Artinya apa? Setiap tindakan manusia harus bermuara pada nilai kasih kepada sesama. Untuk mewujudkan nilai kasih dan sayang kepada manusia tidak akan terlaksana jika antar sesama yang telah ditakdirkan beragam ini saling menyombongkan diri. Dalam hal ini, distribusi dari kasih sayang adalah meletakkan ego pada titik paling rendah. 

Ego sosial dan ego sektoral jika tidak dileburkan, akan memicu tindakan yang mengarah pada al-harb al-khashisan (pemecah belahan/pemerangan yang akan menghancurkan).

Kata, jika ditinjau dari segi komunikasi publik memilik kekuatan yang luar biasa, the word is power. Kata dapat mempengaruhi opini, baik opini yang menyangkut dengan diri sendiri, maupun opini orang lain. Bagi siapa yang mampu memainkan kata, maka dia akan menguasai opini publik atau publik opinion. Jangankan dunia ‘arsy dapat berguncang hanya dengan satu kata yakni kata thalak

Jika kata telah mempengaruhi relasi komunikasi bagi kebanyakan orang, maka angka akan mengguncang jiwa bagi wajib pajak. Bagaimana tidak angka milyaran rupiah dari nominal pajak wajib harus dikeluarkan kepada negara. Begitu penjelasan ketua Asosiasi Konsultan Pajak Publik Indonesia (AKP2I) Dr. Suherman Saleh. Menangkap fenomena bahayanya angka bagi wajib pajak.

Kata memiliki kekuatan yang luar biasa, dapat mempengaruhi pola pikir manusia, word have the power to break relation

Ungkapan ini menggambarkan begitu besar pengaruh negatif dari kekuatan kata. Kata dapat menghancurkan sebuah relasi yang sudah dibangun dengan baik. Betapa hubungan antar manusia dari berbagai level bubar hanya karena ucapan kata yang salah, baik salah karena makna kata tersebut, maupun salah karena penempatan kata yang tidak pada tempatnya.

Oleh karena pentingnya menjaga kata, Alqur’an sendiri dalam hal ini menekankan tentang kata yang berkaitan dengan vokal atau suara. “waqshid fi masyyik wakhdhuk min sautik, inna ankaral ashwatu la sautul hamir”. Artinya, dan sederhanakanlah kamu dalam berjalan, dan lunakkanlah suaramu. Sesungguhnya seburuk-buruk suara ialah suara keledai”. Q. S. Luqman/031: 19. 

Suara keledai tidak hanya buruk, namun memekik telinga sa’at mendengarnya. Bahkan dalam.surat Ali ‘imran ayat 159 Allah swt., berfirman bahwa, kelembutan yang ada dalam diri seseorang hanya didapati oleh karena adanya rahmat dari Tuhan.

Data Latihan
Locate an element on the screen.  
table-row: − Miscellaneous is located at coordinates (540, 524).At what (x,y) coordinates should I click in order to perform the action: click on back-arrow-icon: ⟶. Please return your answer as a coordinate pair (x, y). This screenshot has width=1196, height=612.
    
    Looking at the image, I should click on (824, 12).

Kegiatan 1
Dalam tulisan tentang kekuatan kata, sebutkan semua hal yang dinyatakan dapat dilakukan oleh kata dalam kalimat yang subjeknya "Kata" dan memuat kata "dapat".
Kegiatan 2
Teruskan tulisan tentang kekuatan kata, mulai setelah kalimat terakhirnya.

Jawaban Tertulis 1
- mempengaruhi opini
- mempengaruhi pola pikir manusia
- menghancurkan sebuah relasi yang sudah dibangun dengan baik

Jawaban Tertulis 2
Artinya, kelembutan yang tewujud dalam diri seseorang tidaklah terbentuk dengan sendirinya, namun semua itu tertanam hanya karena adanya rahmat dari Tuhan. 

Berdasarkan ini, tidak ada satu celahpun bagi manusia, oleh karena kelembutan hatinya, manusia mampu memahami yang lain, lalu kemudian dia berbangga diri atas kemurahan hati tersebut.

Berbicara suara dengan nada yang memekik telinga, dan menyakiti dapat terjadi atas dua hal. 

Pertama, kata yang diucapkan mengandung unsur menyakiti, melecehkan, menghina, merendahkan, dan yang lainnya. 

Kedua, kata yang diucapkan mengeluarkan nada atau mimik yang dapat mengantarkan pesan yang mengandung unsur menyatir, atau menceme‘eh. Dapat kita pahami, kata yang baik harus juga diucapkan dengan nada yang baik pula. Di sini, jenis “katanya” dan“vokalnya”, sangat mempengaruhi opini sifat komunikan.

‘Ibadurrahman adalah seseorang yang telah mendapatkan rahmat dari Tuhan, atas segala ucapan dan tindakannya. Hamba yang telah tertanam rasa kasih dan sayang dalam jiwanya, tidak akan melihat keburukan atas prilaku orang lain, terkecuali sudah nampak nyata keburukan atas dirinya. 

Positve thinking adalah pakaian jiwa bagi hati yang telah mendapatkan payung kasih dari Tuhannya. Tidak adalagi keburukan yang dilihatnya atas orang lain. Jika Tuhan saja maha pengasih dan penyayang, lalu kenapa manusia yang telah mengakui hamba, tidak mengenal sifat kasih dalam jiwanya. 

Dominasi kasih dalam hati seseorang merupakan ciprakan cahaya Tuhan dalam jiwanya, sehingga dengan itu, mampu melihat kegelapan dalam diri seseorang.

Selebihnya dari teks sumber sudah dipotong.